PLANO E ORÇAMENTO PROVINCIAL DE 2023: Maputo vai priorizar racionalização da despesa

PRIORIZAR a afectação de recursos aos sectores económicos e sociais, aliado à racionalização da despesa pública, é uma das apostas do Conselho Executivo Provincial de Maputo para 2023. 

A intenção, que vem contida no Plano e Orçamento Provincial do próximo ano recentemente aprovado pela Assembleia Provincial de Maputo na sua décima sessão ordinária, contempla também o reforço do apoio à capacidade produtiva dos sectores para superar o défice alimentar e de serviços. 

O governador de Maputo, Júlio Parruque, que apresentou a proposta, disse que há todo o interesse em continuar com as reformas institucionais para a consolidação da descentralização administrativa do Estado, bem como o estreitamento contínuo da cooperação económica a diversos níveis.

 Para o próximo ano, o Executivo propõe-se a atingir 321.651,04 milhões de meticais na produção global valorada e arrecadar 77,6 milhões de meticais, o que corresponde a um crescimento de 1,7 por cento em comparação com os objectivos deste ano. 

A meta também é de melhorar a qualidade dos serviços públicos e a gestão do ambiente por via da promoção da ocupação ordenada da terra, além de garantir a segurança alimentar com a produção de 4.618.715,7 toneladas de produtos agrícolas diversos, equivalendo a um crescimento de 5,3 por cento. 

Der acordo com Parruque, o Executivo vai ainda desencadear acções e opções de políticas viradas para a promoção do desenvolvimento humano, alicerçadas na afectação de recursos a áreas produtivas, investimento público em infra-estruturas sociais e económicas prioritárias. 

“Por outro lado, o Plano e Orçamento Provincial toma em consideração a consolidação da nova estrutura governativa, decorrente do processo de descentralização em curso”, disse Parruque, para quem é preciso adoptar uma economia mais diversificada e competitiva, tendo em conta a conjuntura macroeconómica da província. 

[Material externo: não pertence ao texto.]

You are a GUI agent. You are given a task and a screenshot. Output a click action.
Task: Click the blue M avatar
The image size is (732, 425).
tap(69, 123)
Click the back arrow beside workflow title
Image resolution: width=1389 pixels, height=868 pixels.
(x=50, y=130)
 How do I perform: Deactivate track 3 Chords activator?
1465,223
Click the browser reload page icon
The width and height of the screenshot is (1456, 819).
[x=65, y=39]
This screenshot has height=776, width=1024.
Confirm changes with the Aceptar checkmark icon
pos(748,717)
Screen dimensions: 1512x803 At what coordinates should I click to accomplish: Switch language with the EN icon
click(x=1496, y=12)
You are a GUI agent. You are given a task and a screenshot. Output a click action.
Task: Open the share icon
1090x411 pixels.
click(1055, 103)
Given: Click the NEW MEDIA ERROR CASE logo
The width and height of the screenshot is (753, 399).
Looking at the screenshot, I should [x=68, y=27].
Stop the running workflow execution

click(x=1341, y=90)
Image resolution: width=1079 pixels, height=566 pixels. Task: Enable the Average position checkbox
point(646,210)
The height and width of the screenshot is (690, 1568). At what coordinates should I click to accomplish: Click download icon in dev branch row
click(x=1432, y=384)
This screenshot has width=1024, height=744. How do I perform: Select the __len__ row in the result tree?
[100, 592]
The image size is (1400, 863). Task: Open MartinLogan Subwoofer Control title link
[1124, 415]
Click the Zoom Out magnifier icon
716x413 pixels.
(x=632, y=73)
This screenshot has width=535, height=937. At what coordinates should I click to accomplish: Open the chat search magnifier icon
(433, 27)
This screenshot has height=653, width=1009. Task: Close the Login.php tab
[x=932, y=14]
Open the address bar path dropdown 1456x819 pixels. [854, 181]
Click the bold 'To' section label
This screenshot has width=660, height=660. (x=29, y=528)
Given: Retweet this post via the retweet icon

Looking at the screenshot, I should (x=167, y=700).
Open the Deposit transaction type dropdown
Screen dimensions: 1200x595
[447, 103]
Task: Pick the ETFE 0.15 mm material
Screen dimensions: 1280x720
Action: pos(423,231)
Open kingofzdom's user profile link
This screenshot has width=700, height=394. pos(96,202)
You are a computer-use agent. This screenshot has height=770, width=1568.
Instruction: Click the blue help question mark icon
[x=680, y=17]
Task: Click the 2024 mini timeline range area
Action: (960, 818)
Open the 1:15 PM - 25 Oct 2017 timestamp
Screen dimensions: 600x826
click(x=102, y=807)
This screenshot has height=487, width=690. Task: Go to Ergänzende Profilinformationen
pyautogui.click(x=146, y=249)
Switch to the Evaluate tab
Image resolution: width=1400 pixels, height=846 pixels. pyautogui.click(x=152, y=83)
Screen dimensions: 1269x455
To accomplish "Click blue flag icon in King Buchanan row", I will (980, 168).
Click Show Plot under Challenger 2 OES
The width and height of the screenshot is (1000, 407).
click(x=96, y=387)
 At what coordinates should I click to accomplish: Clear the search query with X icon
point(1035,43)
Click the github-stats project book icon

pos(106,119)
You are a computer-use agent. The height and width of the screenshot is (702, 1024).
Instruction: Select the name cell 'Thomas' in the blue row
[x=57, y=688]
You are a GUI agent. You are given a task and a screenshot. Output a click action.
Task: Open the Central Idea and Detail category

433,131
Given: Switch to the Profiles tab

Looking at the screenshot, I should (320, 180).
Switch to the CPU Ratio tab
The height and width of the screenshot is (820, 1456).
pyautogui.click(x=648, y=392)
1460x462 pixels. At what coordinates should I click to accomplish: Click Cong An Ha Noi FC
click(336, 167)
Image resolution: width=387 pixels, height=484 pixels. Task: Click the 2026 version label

Há também para 2023 perspectivas de uma recuperação gradual da actividade económica, que poderá melhorar o desempenho dos sectores da agricultura, pesca, turismo e infra-estruturas, permitindo a inclusão de mais força de trabalho e contribuir para a rápida redução dos níveis de pobreza. “O outro factor que torna importante o desenvolvimento agrário é a necessidade da reversão da situação actual da dependência alimentar face ao exterior, o que irá contribuir para a melhoria da produtividade e aumento da produção como contribuição para o alcance dos objectivos de desenvolvimento sustentável rumo à fome zero na província”, vincou Parruque.